By Colleen Slevin, The Associated Press
GREELEY — A Colorado police officer on trial for putting a handcuffed woman in a parked police vehicle that was hit by a freight train testified Tuesday that she did not realize the officer who had arrived before her had parked it on the tracks.
After racing to the scene, Officer Jordan Steinke said, she quickly parked her patrol vehicle behind the other one and got out because it was the quickest way “to get a gun in the fight” — hers. She explained that she was suprised the other officer was still sitting in his vehicle.
Steinke also said she did not notice the tracks or the ground when she squatted down to arrest a kneeling Yareni Rios-Gonzalez after the suspect was ordered out of her pickup truck. The tracks and railroad crossing signs can be seen in her body camera video from the Sept. 16, 2022, incident.

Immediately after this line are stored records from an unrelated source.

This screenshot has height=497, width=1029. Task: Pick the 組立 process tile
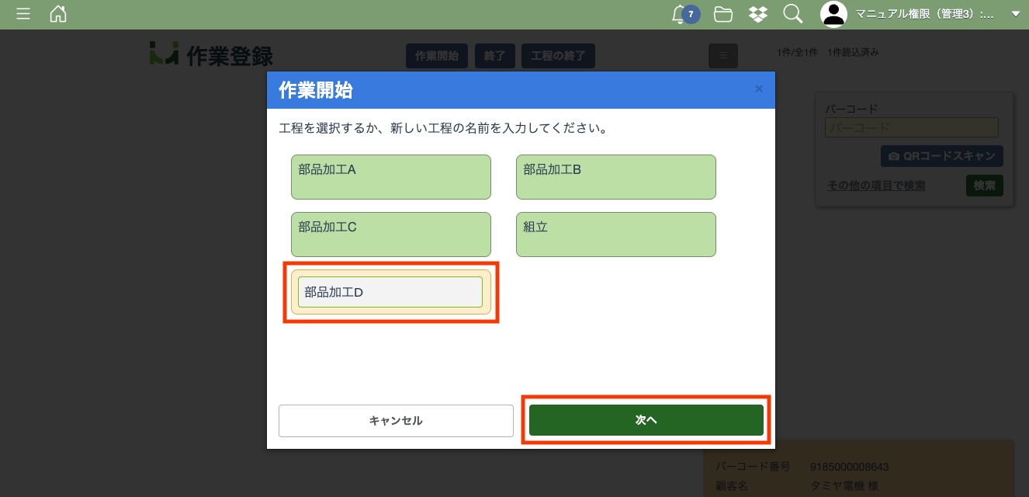(615, 235)
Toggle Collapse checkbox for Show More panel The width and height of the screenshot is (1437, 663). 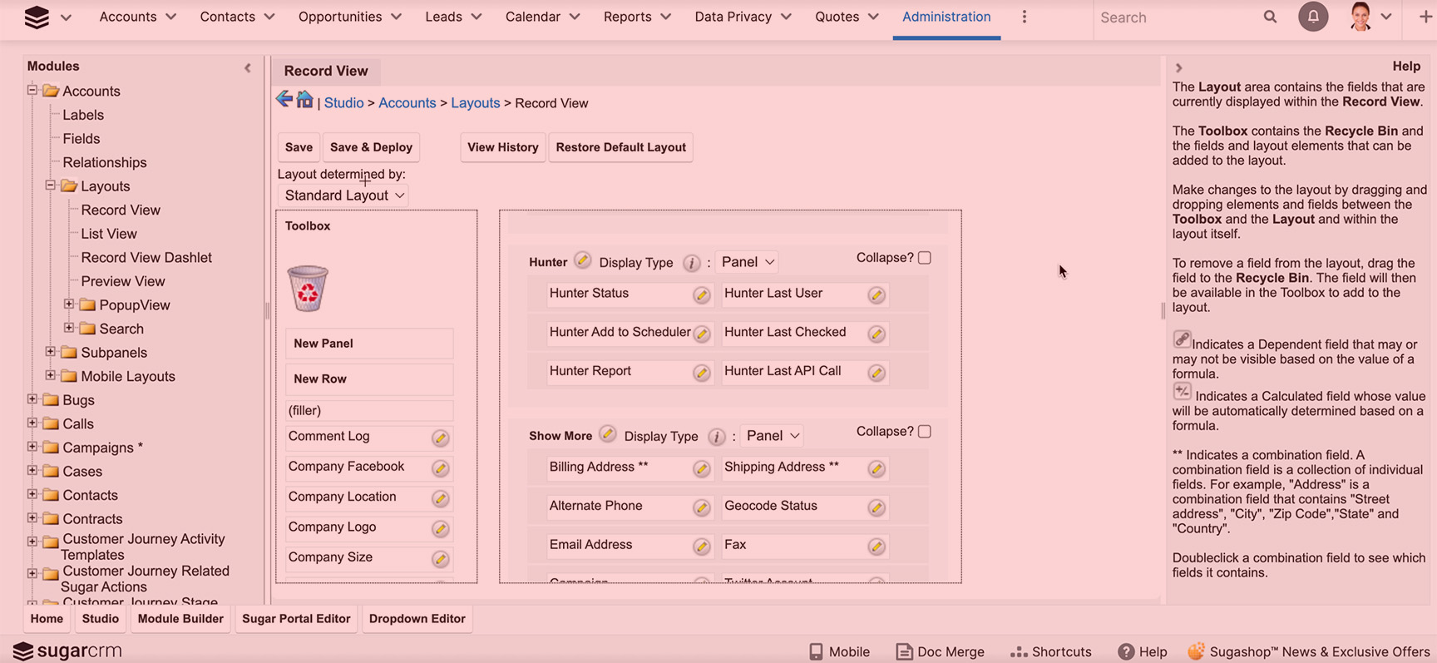pos(925,432)
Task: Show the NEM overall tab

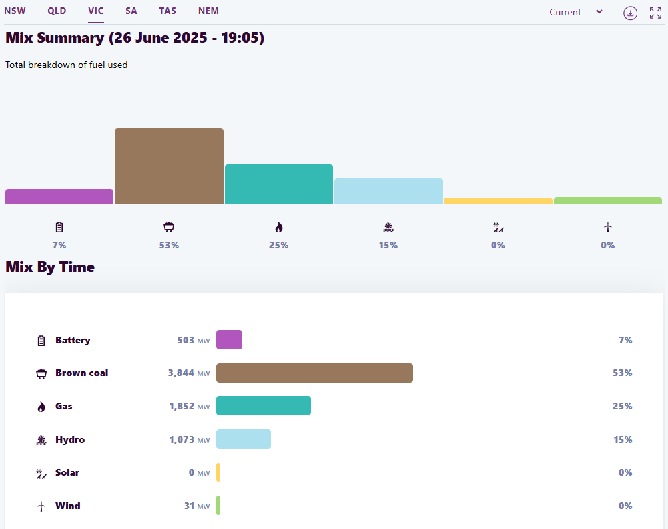Action: [x=208, y=11]
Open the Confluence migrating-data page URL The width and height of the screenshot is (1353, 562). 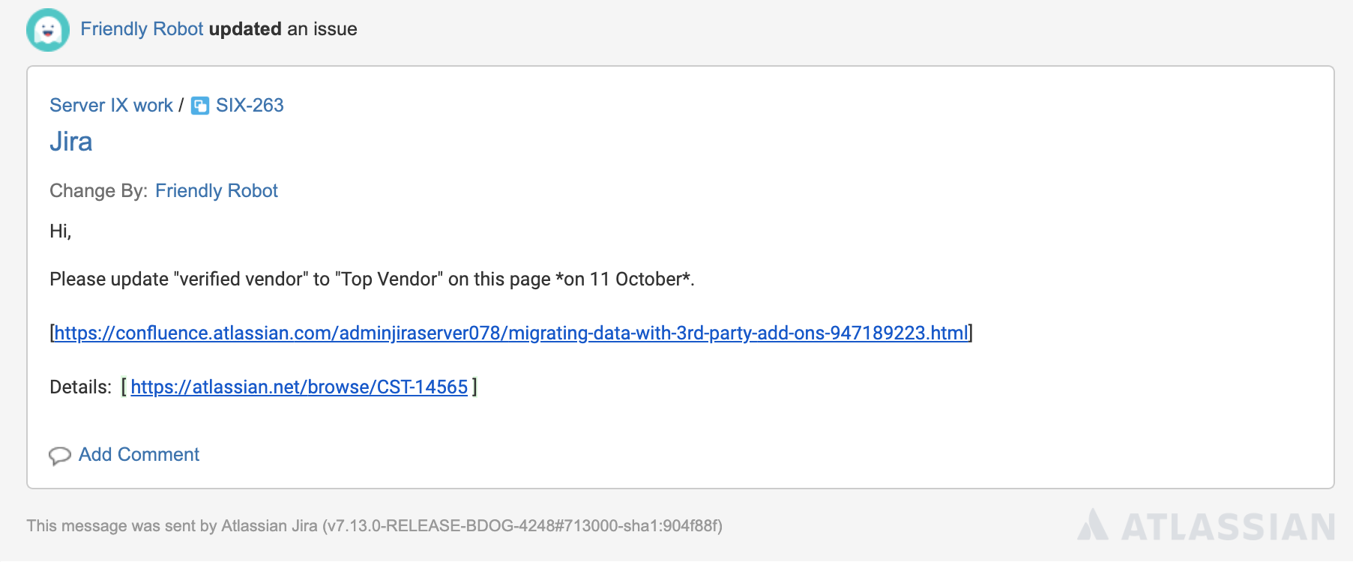[x=510, y=333]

When pressed by Deputy District Attorney Christopher Jewkes, Steinke replied “I am sure I saw the tracks sir, but I did not perceive them.” She explained that she was focused on the suspect and the potential threat she posed, and was “fairly certain” that the traffic stop would end in gunfire.
“I never in a million years thought a train was going to come plowing through my scene,” Steinke said.
Rios-Gonzalez survived the crash but was badly hurt, including a traumatic brain injury, and is suing over her treatment. She was arrested after a driver reported that she pointed a gun at him during a road rage incident and later pleaded no contest to misdemeanor menancing, one of her lawyers, Chris Ponce, said.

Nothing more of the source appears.